The New York Police Department has awarded a $125,000 settlement to a man who filed a civil rights lawsuit against the department, following a 2012 incident in which he was allegedly arrested and strip searched for filming police officers on duty.
Brooklyn resident Dick George agreed to the settlement, only a few days after the department took new measures to refresh officers’ memories about the public’s right to document their activities.
In June of 2012, George allegedly began taking cell phone pictures after observing NYPD officers conduct a controversial, warrantless stop-and-frisk search of three young men in the Flatbush neighborhood of Brooklyn. He allegedly told the subjects of the search to get the officers’ badge numbers, which led to a face-to-face encounter in which one of the cops reportedly said this:
Now we’re going to give you what you deserve for meddling in our business and when we finish with you, you can sue the city for $5 million and get rich, we don’t care.
After being charged with disorderly conduct, George was released that same day. But the lawsuit alleged that, “prior to releasing Plaintiff [George] from the defendant’s [NYPD] custody, the defendant officers purposely deleted all photographic, audio and video recordings from Plaintiff’s cellular telephone in order to destroy and cover up evidence of their unlawful activities depicted therein.”

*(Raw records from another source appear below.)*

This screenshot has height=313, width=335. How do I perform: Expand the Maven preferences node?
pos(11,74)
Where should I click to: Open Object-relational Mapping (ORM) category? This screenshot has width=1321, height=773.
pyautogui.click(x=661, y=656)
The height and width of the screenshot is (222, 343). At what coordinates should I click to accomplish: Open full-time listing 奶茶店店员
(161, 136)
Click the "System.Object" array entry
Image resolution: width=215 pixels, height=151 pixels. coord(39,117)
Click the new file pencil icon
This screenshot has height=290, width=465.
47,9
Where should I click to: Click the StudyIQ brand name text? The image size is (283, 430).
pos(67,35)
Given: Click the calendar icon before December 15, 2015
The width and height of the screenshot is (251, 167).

According to The New York Daily News, the NYPD circulated a department-wide memo last month “reminding the entire force of the public’s right to record their activities on the street.” That memo came in the wake of a highly-publicized video depicting NYPD officers subduing an asthmatic Staten Island man, whose subsequent death a medical examiner attributed to neck compression from a police chokehold, as well as to chest compression from being restrained on the ground.